Things really get bad just before Christmas. Brian Krebs, a leading online security investigator, announces that Target – one of the US’ largest retailers – has had 40 million of its customers credit and debit card details stolen through key loggers installed at their point-of-sale systems.

By the end of 2013, consumers and online users are panicking about the extent to which their financial and personal information is at risk. Retailers, in particular, are looking for ways to ring-fence themselves from the risk of being hacked.

“There has to be an alternative to our current insecure systems,” says Alon Herbst, senior security advisor to Target.

March 2014: Apple, iBeacon and secure biometric payments
Apple’s patented Bluetooth, low energy proximity sensing technology was launched quietly in January 2014, but Target becomes their breakout success.

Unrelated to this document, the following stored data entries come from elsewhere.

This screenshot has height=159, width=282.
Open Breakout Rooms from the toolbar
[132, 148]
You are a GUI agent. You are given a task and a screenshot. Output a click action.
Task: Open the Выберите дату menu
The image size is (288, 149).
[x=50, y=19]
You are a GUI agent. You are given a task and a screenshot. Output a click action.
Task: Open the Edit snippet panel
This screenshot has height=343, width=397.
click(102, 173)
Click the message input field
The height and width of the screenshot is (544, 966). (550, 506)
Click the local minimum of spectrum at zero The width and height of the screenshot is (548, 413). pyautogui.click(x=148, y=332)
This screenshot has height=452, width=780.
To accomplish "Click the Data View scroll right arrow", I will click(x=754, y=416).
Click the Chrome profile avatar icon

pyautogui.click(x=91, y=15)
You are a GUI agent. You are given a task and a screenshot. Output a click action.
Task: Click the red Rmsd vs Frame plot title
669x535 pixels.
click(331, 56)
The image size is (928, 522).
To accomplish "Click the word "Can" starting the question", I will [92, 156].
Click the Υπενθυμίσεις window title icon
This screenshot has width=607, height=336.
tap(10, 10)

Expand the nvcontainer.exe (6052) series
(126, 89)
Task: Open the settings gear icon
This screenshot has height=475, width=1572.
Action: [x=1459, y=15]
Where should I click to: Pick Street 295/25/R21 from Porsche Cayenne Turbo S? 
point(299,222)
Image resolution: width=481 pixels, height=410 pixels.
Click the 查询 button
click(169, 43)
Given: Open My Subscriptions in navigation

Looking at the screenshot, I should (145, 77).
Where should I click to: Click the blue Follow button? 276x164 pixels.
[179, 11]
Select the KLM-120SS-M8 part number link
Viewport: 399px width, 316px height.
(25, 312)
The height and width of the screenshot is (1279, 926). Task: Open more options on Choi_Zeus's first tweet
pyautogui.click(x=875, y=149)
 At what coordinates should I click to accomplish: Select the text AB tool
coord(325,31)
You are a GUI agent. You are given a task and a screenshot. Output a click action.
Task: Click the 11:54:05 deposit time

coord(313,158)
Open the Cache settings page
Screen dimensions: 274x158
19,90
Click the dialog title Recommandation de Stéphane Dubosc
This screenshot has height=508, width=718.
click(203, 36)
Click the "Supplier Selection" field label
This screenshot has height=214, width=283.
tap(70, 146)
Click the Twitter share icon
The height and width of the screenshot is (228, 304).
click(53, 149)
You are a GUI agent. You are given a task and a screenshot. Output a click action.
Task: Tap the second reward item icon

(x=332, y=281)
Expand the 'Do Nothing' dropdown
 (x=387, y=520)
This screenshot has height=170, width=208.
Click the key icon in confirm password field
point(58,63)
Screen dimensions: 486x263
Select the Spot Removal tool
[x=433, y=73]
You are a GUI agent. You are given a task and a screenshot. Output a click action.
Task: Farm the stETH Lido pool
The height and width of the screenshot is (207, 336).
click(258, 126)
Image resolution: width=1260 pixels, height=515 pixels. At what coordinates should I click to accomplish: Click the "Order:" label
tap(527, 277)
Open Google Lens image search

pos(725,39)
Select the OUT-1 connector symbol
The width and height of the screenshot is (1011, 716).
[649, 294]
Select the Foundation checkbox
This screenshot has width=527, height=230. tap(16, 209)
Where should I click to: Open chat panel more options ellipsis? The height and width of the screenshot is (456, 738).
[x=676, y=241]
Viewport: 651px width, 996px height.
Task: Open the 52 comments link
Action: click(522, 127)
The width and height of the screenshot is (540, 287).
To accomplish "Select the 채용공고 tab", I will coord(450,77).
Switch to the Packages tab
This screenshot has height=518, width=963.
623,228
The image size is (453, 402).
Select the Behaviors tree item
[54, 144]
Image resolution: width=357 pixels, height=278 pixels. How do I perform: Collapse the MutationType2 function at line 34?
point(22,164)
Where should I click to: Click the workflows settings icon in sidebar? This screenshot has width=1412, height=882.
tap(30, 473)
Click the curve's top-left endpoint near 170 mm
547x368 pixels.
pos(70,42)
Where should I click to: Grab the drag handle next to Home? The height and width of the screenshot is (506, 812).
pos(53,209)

Desperate to recover the confidence of their customers, Target installs iBeacon sensors at checkouts and declare that users will be able to use the built-in security of their phone’s biometric sensors to pay. Customers react positively and Target sees a massive increase in sales.

“It’s like Christmas and it’s March,” says a clearly-relieved store manager who wishes to remain anonymous.

Other retailers are quick to jump on board. By the end of March, Starbucks, Walmart, and more than 30 other brands announce they will be installing iBeacon.

Google immediately rushes out APIs for biometric sensors for Android followed by Microsoft for the Windows Phone.

“If consumers no longer trust their local retailer to secure their credit card details, then we must support them,” says Granville Daniels, a security spokesman at Google. “Your phone is in your possession and, with local authentication, it is much safer for the consumer.”

Apple’s iPhone is sold out everywhere.

December 2015: Biometrics are mainstream
After hacks led to an unprecedented 150 million passwords being breached in 2014, only 35 million are released in 2015, as biometric authentication via phone becomes more mainstream.

Bluetooth biometric authentication means people are now able to login to their desktop computer, and related applications, via their phone. Trusteer’s BioAuth app is downloaded an astonishing 250 million times as it becomes the default app for using a phone to log in to Facebook, Google and hundreds of other sites.

Bruce Schneier, a leading cryptographer, causes controversy when he gate-crashes an Apple product announcement. “What happens when you’re hacked?” he shouts as he’s dragged away.

Later, at a press conference, he says: “We are storing up the most dangerous risk event. All it takes is one hack and this whole edifice crumbles. You can change a password or a credit card number, but how do you change your fingerprints?”

May 2016: Mary Master’s Minor Miracle Mayhem
President Barack Obama is informed of the Apple breach at 03h35 by NSA security advisors. Virtue Studios’ eight employees are woken up at home and their systems declared a national security issue.

The 10.1 million fingerprint hashes are now in the wild. Leading security experts, including Bruce Schneier and Brian Krebs, are brought to a secret location. Apple security experts are similarly brought in.

What was, before, a minor irritation to online consumers, has become an issue of national importance.

“The risk,” says Schneier, “is that the hacks will be used to breach these individual’s personal identities. “Biometric identity is a useful login, but it should never be a password. How do you change your fingerprints, iris, or other personal characteristic once they are compromised? And, as the Virtue situation proves, no matter how careful, that security will be compromised.”

Apple will need to change the hashing algorithm and roll that out as quickly as possible to render the stolen hashes useless. Shops will need to update their software. 225 million phones must be updated.

Apple, Google and Microsoft are instructed that their systems will be audited by the NSA to ensure that there is no way for anyone to get access to biometric data again.